Injectable CGRP monoclonal antibodies (erenumab, fremanezumab, galcanezumab) transformed prevention by targeting migraine-specific pathology with fewer systemic side effects, but require subcutaneous injection and have long half-lives that complicate management if adverse effects arise. Atogepant ER occupies a middle ground: it targets the same CGRP pathway as the antibodies but is taken orally, and its shorter half-life means that any adverse effects resolve more quickly upon discontinuation. For patients stepping up from failed traditional preventives but reluctant to use injections, it represents a practical next step.

What Should Prescribers Know About Safety Monitoring for Atogepant?

Quick answer: Prescribers should monitor liver function tests, particularly during the first several months of treatment, as hepatic enzyme elevations have been reported in a small percentage of patients taking atogepant.

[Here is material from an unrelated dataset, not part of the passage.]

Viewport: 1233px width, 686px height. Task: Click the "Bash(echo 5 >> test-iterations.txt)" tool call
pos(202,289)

The prescribing information for atogepant includes a warning regarding potential hepatotoxicity. Elevations in alanine aminotransferase (ALT) exceeding three times the upper limit of normal have been observed in clinical trials, though the incidence is low. The FDA labeling recommends obtaining baseline liver function tests and monitoring periodically during treatment, particularly in patients with pre-existing hepatic conditions.

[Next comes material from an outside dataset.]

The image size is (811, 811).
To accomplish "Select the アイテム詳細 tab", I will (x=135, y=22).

Common adverse events in trials included nausea, constipation, and fatigue, which were generally mild and self-limiting. Importantly, no significant drug interactions have been identified with commonly used acute migraine treatments such as triptans or NSAIDs, simplifying use in patients who require both preventive and acute therapy. The drug should be used with caution in patients taking strong CYP3A4 inhibitors, as these may increase atogepant exposure. Dose adjustment or avoidance may be necessary in patients with severe hepatic impairment.

Frequently Asked Questions

Atogepant ER may be appropriate for adults diagnosed with chronic migraine (15 or more headache days per month) who have not achieved adequate prevention with traditional oral medications such as topiramate or beta-blockers, or who prefer an oral option over injectable CGRP monoclonal antibodies. A healthcare provider can assess individual suitability based on medical history, concurrent medications, and liver function.

No. Atogepant is a preventive medication intended to reduce the frequency of migraine attacks over time. Patients may still experience breakthrough migraines and will typically need an acute treatment — such as a triptan, NSAID, or acute gepant — for individual attacks. According to prescribing information, no clinically significant interactions have been identified between atogepant and common acute migraine medications.

Clinical trial data from the ADVANCE and PROGRESS studies suggest that statistically significant reductions in monthly migraine days can be observed within the first four weeks of treatment. However, individual responses vary, and clinicians generally recommend a trial of at least 8 to 12 weeks before assessing whether the medication is effective for a given patient.

Open-label extension studies have evaluated atogepant use for up to one year with a generally favorable safety profile. Long-term data continue to accumulate. Periodic monitoring of liver function is recommended during ongoing treatment. Patients should discuss any concerns about long-term use with their neurologist or headache specialist.

References

  1. Schwedt TJ, et al. Atogepant for chronic migraine prevention: results from the PROGRESS randomized clinical trial. Neurology. 2024;102(1):e207920.
  2. Ailani J, et al. Atogepant for the preventive treatment of migraine. New England Journal of Medicine. 2021;385(8):695-706.
  3. Lipton RB, et al. Migraine prevalence, disease burden, and the need for preventive therapy. Neurology. 2007;68(5):343-349.
  4. American Headache Society. Consensus Statement: Update on integrating new preventive treatments for migraine into clinical practice. Headache. 2023;63(4):550-567.
  5. US Food and Drug Administration. Qulipta (atogepant) prescribing information. Reference ID: 4897190. Revised 2023.